# taz.de -- Geothermische Energieversorgung: Wärme aus dem Berliner Erdreich
       
       > 5 Prozent des Wärmebedarfs einer Millionenstadt könnten durch Geothermie
       > abgedeckt werden. In Berlin werden erste Tiefenbohrungen geplant.
       
 (IMG) Bild: Schöne Aussicht: Energiekonzern Eon will den Untergrund des Tempelhofer Flughafengeländes für die Wärmegewinnung nutzen.
       
       BERLIN taz | Die Anhänger der erneuerbaren Energien richten nicht nur den
       Blick gen Himmel oder halten die Nase in den Wind. Zunehmend wird auch das
       Energiepotenzial unter unseren Füßen, die Erdwärme, interessant. Auf den
       Berliner Energietagen, die am Freitag zu Ende gehen, wurden unter anderem
       aktuelle Projekte zur Nutzung von Geothermie in der Großstadt vorgestellt.
       
       Am spektakulärsten ist das Vorhaben des Berliner Gasversorgers Gasag, an
       der auch der Energiekonzern Eon beteiligt ist. Der Gasversorger will die
       Tiefengeothermie im Untergrund des ehemaligen Flughafens Tempelhof für die
       Wärmegewinnung zu nutzen.
       
       "Tiefe Geothermie ist eine grundlastfähige Energiequelle, daher wird sie
       ideal ergänzt durch eine Spitzenlastversorgung mit Erdgas und Bioerdgas",
       erklärt Stefan Bredel-Schürmann, Leiter der Stabsstelle Geothermie der
       Gasag. Der städtische Energieversorger betreibt seit 20 Jahren einen
       riesigen unterirdischen Gasspeicher neben dem Olympiastadion. "Hier haben
       wir unsere geologische Kompetenz erworben", sagt Geothermiker
       Bredel-Schürmann.
       
       Auf der Suche nach neuen Formen der Energiedienstleistungen hat die Gasag
       die Erdwärme entdeckt. Das regionale Bergamt in Cottbus erteilte
       "Aufsuchungserlaubnis", auf dem "Claim Adlershof" nach Erdwärme und Sole im
       Untergrund in 1.500 Metern Tiefe zu suchen.

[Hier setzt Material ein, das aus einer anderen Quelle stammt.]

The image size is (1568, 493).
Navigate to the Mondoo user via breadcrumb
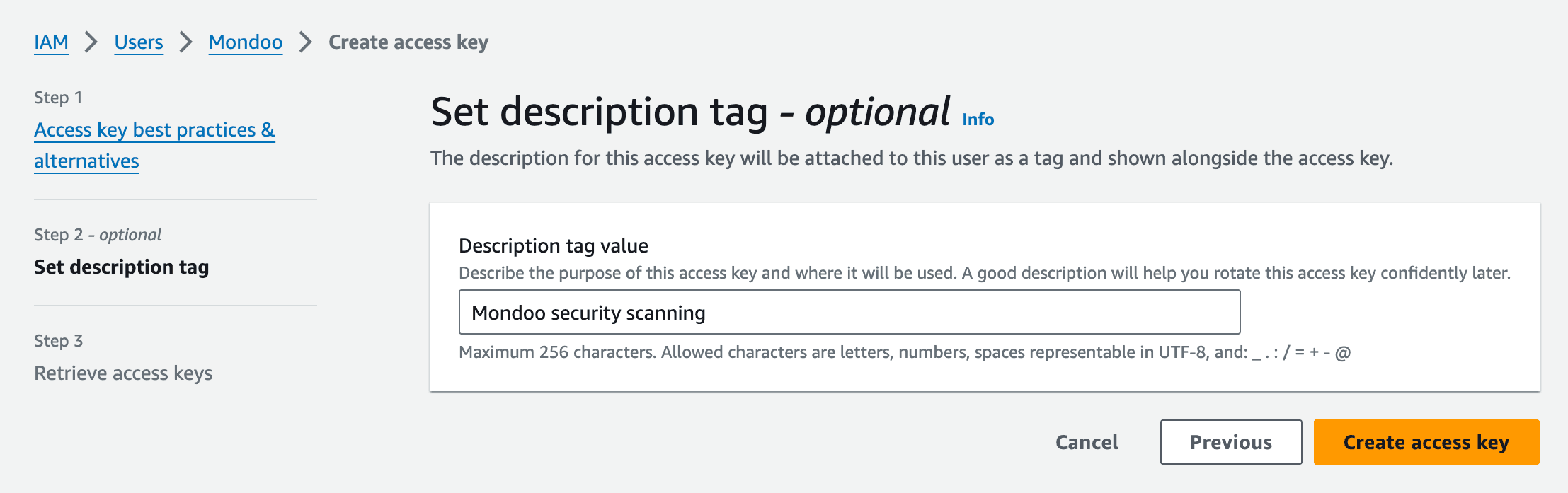click(x=244, y=42)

Mit der Erdwärme soll das
       Europäische Energieforum (Euref) in der Nähe versorgt werden.
       
       Die ersten seismischen Messungen zur Vorbereitung der Probebohrungen fanden
       ausgerechnet am 11. März statt, dem Tag des katastrophalen Erdbebens in
       Japan. "Die Erschütterungen waren auch auf unseren Messgeräten zu
       erkennen", berichtete Bredel-Schürmann.
       
       In 1.200 Metern Tiefe war das Erdreich 44 Grad Celsius warm, bei 1.500
       Metern waren es bereits 53 Grad. Von hier soll hinabgepumptes Wasser
       erwärmt wieder nach oben geholt werden. Geplant ist ein Durchlauf von 50
       Kubikmeter pro Stunde.
       
       ## Tiefbohrungen sind 2012 geplant
       
       Derzeit läuft die Auswertung der seismischen Messung von 321 Geophonen.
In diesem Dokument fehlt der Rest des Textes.